Misteri Wong Banaspati

Aroma Karsa: Misteri Wong Banaspati

Berkurangnya jumlah dan jenis vegetasi di sekitar mereka mengungkap sesuatu yang disamarkan oleh hutan lebat tadi. Kedua pria yang bersama Jati itu tidak mengeluarkan aroma khas manusia pada umumnya. Bau mereka saru dengan tanaman hidup. Wangi pinang muda menguar dari pria yang rambutnya bergelung. Yang rambutnya terurai menguarkan wangi asam jawa. Bukan wangi hasil sulingan, melainkan wangi pohon sebagaimana tertanam lengkap dengan buah dan daunnya. Manusia pohon, batin Jati.

Ketika penjelajah Aroma Karsa tiba pada bagian ini, maka sebagian besar pertanyaan yang akan terlintas adalah: Banaspati itu apa? Fakta atau hanya legenda? Nyata atau hanya imajinasi Ibu Suri?

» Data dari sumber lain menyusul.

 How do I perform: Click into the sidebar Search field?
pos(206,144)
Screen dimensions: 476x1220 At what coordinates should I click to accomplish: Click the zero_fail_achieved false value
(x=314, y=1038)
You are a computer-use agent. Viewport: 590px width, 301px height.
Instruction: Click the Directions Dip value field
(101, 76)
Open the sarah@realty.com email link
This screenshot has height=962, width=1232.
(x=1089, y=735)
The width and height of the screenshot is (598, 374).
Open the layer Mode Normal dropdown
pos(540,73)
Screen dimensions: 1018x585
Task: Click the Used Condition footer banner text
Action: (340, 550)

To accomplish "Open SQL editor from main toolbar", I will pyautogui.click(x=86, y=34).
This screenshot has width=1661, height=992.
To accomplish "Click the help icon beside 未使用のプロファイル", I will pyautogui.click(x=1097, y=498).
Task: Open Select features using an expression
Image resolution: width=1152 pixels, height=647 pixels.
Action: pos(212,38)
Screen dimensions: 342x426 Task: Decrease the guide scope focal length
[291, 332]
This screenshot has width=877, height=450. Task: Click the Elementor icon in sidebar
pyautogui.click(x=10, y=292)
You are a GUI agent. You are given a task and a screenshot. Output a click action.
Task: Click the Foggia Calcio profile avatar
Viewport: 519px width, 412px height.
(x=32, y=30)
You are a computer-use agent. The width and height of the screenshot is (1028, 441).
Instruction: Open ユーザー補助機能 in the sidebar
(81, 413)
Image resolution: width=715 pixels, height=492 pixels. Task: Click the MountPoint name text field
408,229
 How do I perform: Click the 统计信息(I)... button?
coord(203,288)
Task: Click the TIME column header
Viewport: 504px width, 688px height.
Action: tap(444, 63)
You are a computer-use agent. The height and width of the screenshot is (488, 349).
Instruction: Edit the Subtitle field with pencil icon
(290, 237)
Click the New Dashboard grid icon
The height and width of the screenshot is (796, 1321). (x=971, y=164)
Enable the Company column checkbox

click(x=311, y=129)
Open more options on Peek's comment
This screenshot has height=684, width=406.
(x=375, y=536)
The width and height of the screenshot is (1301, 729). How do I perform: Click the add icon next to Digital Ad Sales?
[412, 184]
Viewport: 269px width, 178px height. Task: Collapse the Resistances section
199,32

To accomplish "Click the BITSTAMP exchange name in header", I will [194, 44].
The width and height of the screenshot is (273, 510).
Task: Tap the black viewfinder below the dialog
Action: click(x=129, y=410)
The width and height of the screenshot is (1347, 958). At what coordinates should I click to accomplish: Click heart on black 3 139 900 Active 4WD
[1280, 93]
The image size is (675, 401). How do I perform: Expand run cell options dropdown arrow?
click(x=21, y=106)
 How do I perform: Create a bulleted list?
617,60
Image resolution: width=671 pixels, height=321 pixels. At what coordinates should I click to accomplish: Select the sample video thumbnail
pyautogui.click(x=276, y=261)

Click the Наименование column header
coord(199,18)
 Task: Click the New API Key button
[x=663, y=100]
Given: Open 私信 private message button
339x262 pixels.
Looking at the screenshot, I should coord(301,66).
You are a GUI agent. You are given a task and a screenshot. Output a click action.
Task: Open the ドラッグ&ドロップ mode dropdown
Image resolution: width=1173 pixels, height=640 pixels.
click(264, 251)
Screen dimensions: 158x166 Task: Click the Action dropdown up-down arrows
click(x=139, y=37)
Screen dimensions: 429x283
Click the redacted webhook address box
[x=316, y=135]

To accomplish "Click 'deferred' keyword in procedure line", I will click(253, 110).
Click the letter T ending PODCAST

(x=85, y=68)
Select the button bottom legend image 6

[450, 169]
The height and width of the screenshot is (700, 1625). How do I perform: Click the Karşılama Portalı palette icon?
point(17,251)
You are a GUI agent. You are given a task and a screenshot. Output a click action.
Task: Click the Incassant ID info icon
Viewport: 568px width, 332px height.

Dee Lestari, sang Ibu Suri ini memang selalu mampu ‘menakhodai’ para pembacanya untuk menikmati setiap lika-liku negeri dongengnya. Pun ketika ia menciptakan kerajaan baru bernama Aroma Karsa. Lalu, ketika sampai pada di lembar ke-533, muncul sebuah penggambaran tokoh yang ia namai Wong Banaspati, manusia setengah dewa yang bertugas sebagai penjaga Alas Kalingga. Nah, kira-kira kalau penggambaran sosok Banaspati yang ada di masyarakat seperti apa ya?

Secara umum, cerita tentang sosok Banaspati sendiri memiliki berbagai macam versi. Keberadaannya pun duduk di tengah-tengah fiksi dan nonfiksi. Ketika kalian mencoba mencari tahu lebih jauh mengenai Banaspati, maka penggambaran yang muncul akan beraneka ragam.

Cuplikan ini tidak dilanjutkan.